Here are some ways you can explore poetry with your children this month:
- Read lots of poetry, in different forms. Pick up a poetry book or a rhyming picture book to read at bed time. Poetry anthologies are good resources because they often have a variety of poetic forms to choose from. Nonsense rhymes and limericks can be fun to start with, but don't be afraid to wade out a little deeper and read some haiku or free verse.
- Encourage your independent readers to read novels in verse, such as LOVE THAT DOG by Sharon Creech or MAY B. by Caroline Starr Rose. For teenagers, I recommend SHARK GIRL by Kelly Bingham and OUT OF THE DUST by Karen Hesse.

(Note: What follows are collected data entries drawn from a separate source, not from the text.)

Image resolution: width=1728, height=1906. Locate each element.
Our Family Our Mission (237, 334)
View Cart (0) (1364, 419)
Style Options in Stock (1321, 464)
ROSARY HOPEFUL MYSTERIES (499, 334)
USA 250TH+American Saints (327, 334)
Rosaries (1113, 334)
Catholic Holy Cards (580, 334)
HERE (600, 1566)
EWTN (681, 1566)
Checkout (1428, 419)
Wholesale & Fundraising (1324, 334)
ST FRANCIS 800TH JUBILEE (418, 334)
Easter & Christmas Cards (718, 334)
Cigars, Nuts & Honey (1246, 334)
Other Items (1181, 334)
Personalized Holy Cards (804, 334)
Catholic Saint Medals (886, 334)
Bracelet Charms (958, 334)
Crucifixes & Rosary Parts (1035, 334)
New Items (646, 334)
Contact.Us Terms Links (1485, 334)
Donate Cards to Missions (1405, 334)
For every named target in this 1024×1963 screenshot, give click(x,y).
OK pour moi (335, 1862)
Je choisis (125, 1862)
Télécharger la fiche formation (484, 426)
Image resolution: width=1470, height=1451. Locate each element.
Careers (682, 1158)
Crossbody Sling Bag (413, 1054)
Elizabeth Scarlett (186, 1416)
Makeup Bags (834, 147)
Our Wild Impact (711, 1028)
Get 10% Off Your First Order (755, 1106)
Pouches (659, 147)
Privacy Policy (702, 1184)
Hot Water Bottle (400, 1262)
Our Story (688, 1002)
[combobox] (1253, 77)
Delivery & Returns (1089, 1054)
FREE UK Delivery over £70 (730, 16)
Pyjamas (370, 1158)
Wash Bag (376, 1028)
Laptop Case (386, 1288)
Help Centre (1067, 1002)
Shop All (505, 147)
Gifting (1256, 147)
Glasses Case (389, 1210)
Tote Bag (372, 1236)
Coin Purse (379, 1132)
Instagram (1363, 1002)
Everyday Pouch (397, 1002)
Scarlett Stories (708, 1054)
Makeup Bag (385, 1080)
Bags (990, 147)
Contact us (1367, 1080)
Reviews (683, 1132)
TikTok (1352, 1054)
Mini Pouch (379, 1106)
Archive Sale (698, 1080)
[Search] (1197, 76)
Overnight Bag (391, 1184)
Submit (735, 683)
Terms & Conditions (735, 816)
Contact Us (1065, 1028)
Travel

- Write poetry together. One thing I did with my children when they were younger was to change the words of children's songs, such as Twinkle Twinkle, Little Star or Jingle Bells. They might also enjoy writing list poems, like Shel Silverstein's Sick or Jack Prelutsky's It's Raining Pigs and Noodles.
- Make up tongue twisters. Doing this can not only be fun and hilarious, but also gets your kids practicing alliteration (puffy pandas paddle in puddles).
- Have a poetry night at your house. Encourage your kids (and you and your spouse) to choose a poem (or poems) to read aloud or memorize a poem to recite. Make it a real celebration complete with party snacks. This could be a way to end poetry month with flair!